After its first season, Blindspot left viewers in suspense and eager to learn more about the mysterious identity of Jane. With no memory of who she is and no clue how she ended up covered in tattoos wandering in Times Square, she was left in the hands of the FBI agent, whose name was tattooed largely across her back.
We quickly discover that each of the tattoos on her body links to a crime that needs to be solved. With each new case closed thanks to messages deciphered from the tattoos, bits and pieces of flashbacks taunt Jane. She struggles to cope with these flashbacks while also trying to make sense of who she was. Each tattoo uncovers another enigmatic secret and quickly a number of subplots begin to form.

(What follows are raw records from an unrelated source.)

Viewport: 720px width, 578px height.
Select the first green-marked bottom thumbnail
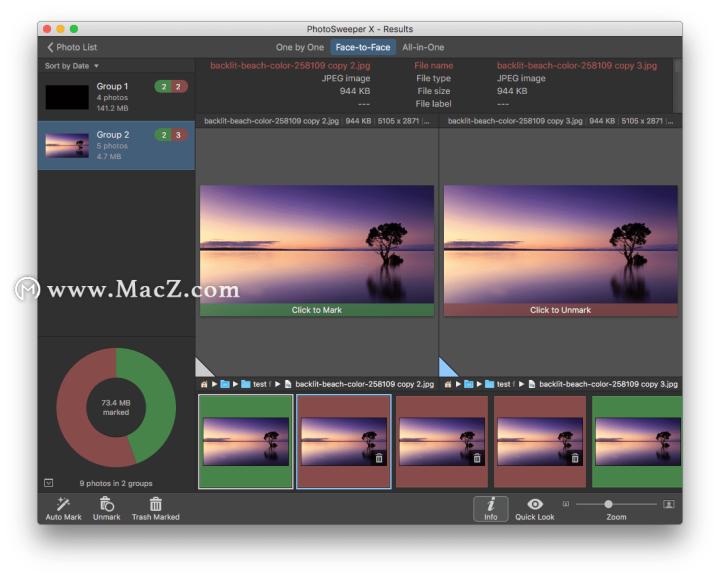(246, 441)
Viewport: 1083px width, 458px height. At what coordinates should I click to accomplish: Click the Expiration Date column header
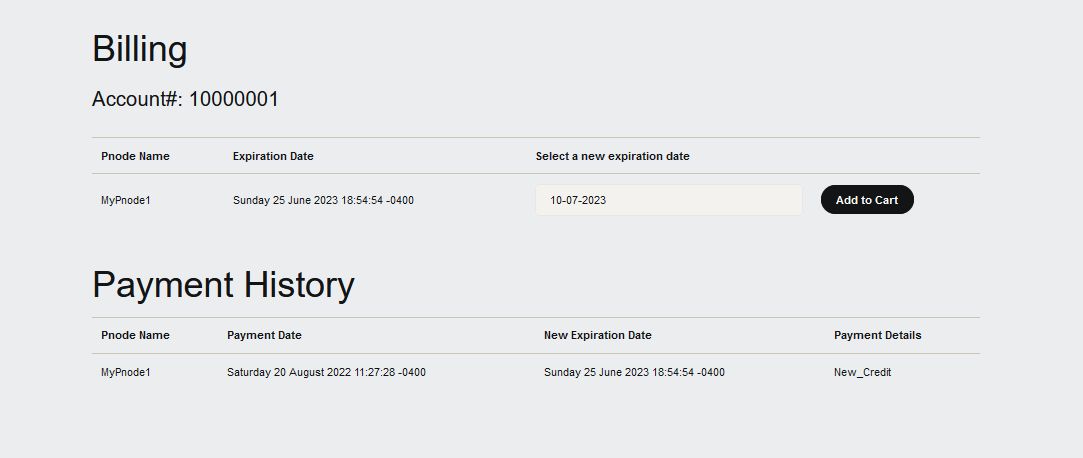tap(273, 156)
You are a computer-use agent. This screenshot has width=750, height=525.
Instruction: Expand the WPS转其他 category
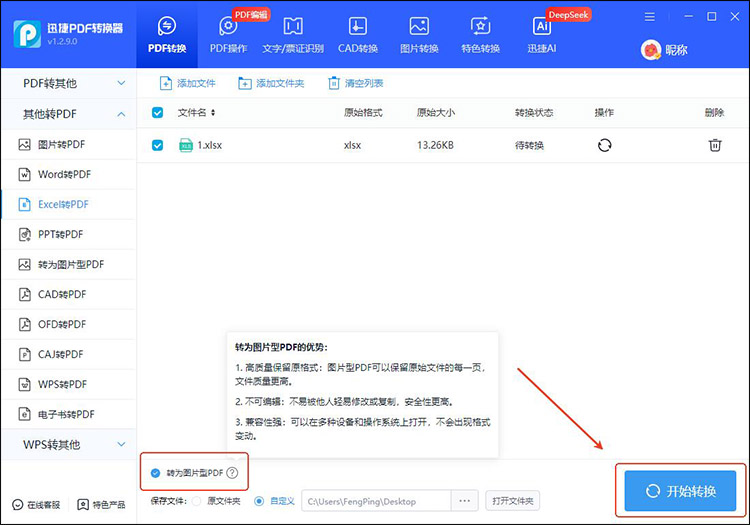coord(68,444)
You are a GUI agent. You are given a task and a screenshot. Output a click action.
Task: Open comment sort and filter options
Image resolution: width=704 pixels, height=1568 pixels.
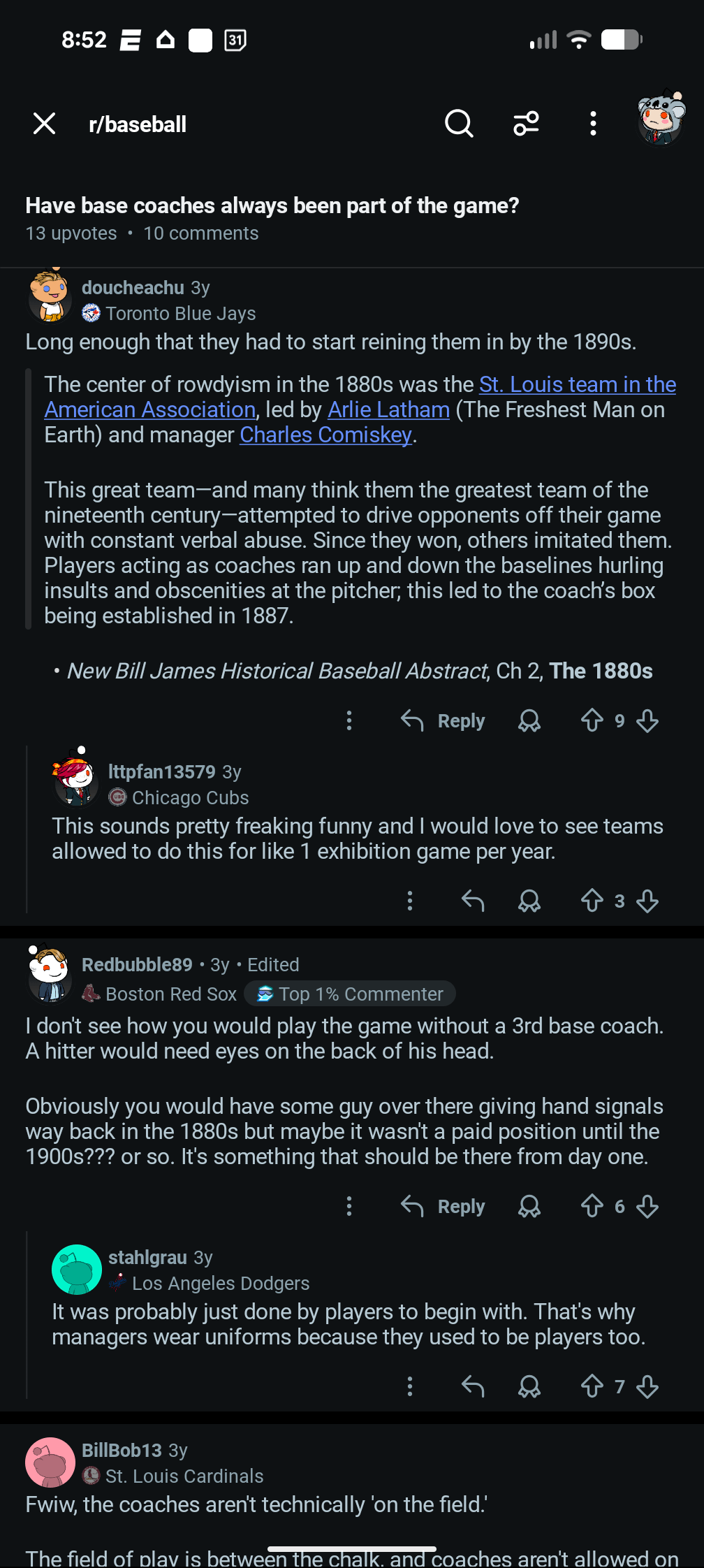coord(526,124)
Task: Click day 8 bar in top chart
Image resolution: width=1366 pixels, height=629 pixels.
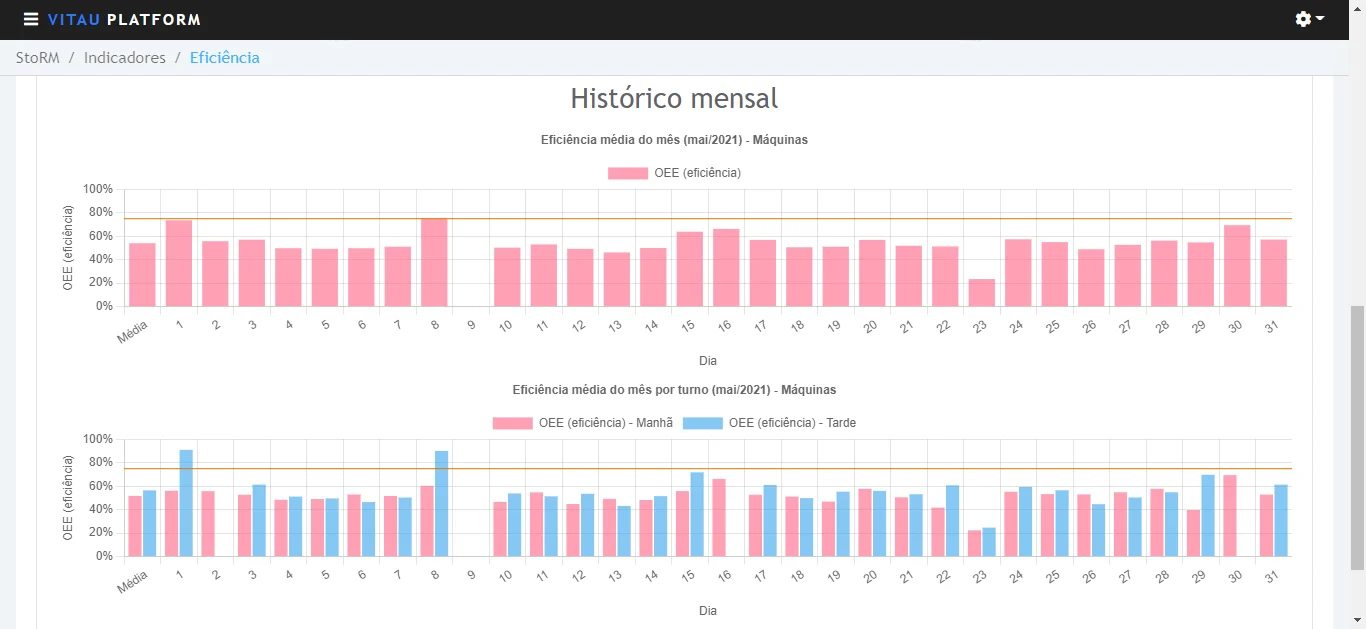Action: click(x=434, y=262)
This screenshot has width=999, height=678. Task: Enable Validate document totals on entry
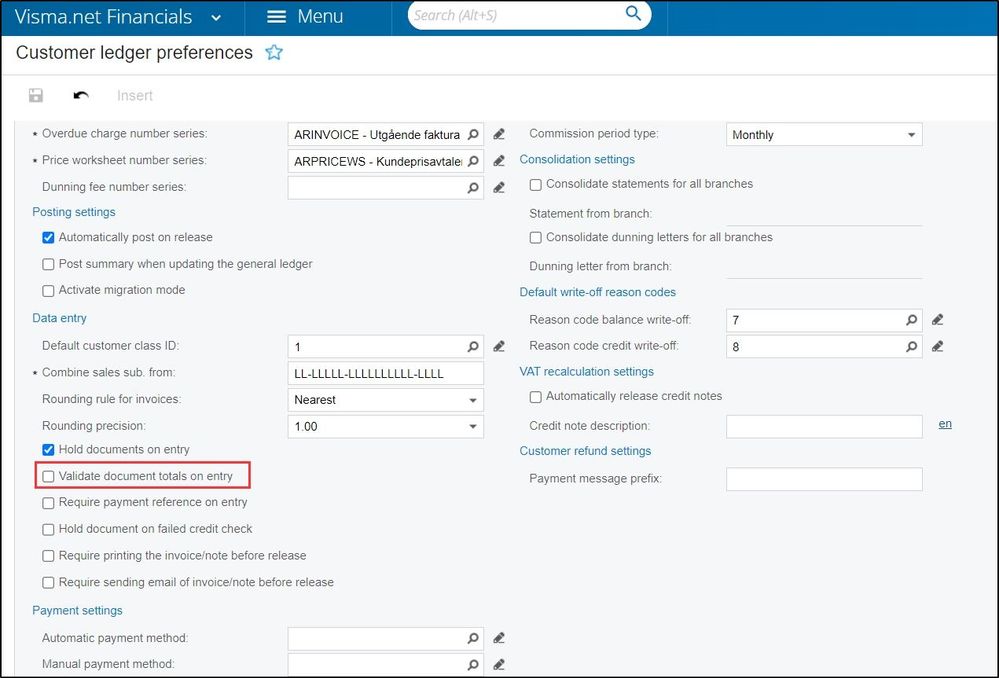[x=48, y=476]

Suspense and suspicion drive the story plot forward as other characters take the focus away from the Jane Doe mystery. While Jane’s body art betrays her own complicated past, it also begins to shatter the facades of other characters, such as FBI assistant director Bethany Mayfair, who we learn was a part of a secret mission code-named Daylight. Truths are unveiled and trust is lost as the plot thickens with deceptions, manipulations and backstabbing.
The series offers enough action to keep the suspense high and main actors Sullivan Stapleton and Jaimie Alexander obviously depend upon their previous experience in action-packed films, delivering gripping performances. Stapleton is most notable known for his main role in 300: The Rise of an Empire, while Alexander is familiar from the Thor movies. Together they have an awkward chemistry which fits the unfolding storyline perfectly. Their characters always seem on guard with one another and the show succeeds most when we see glimpses of these guards coming down. But, then again such a belabored path to intimacy is to be expected when a woman who has no clue who she is encounters the man whose name is tattooed across on her back.
The start of the first season had a bit of a shaky beginning, peppered as it was with poor dialogue and almost painfully mundane character interactions. However, if you stuck with it past the first two or three episodes, you are glad you did. Although the writing and characterization needs some work, the narrative arc itself is really gripping.
Blindspot started out as one of those shows you expect to throw-in-the-towel on after one season, but quickly redeemed itself with a captivating storyline. With so many questions unanswered and a thousand directions for the story left to go, this crime drama keeps you guessing. Each episode offers a worthwhile twist and a new clue that helps unpack the larger enigma surrounding the characters. For now, following Blindspot’s breadcrumbs seems compelling enough to pull us along with it into its next season.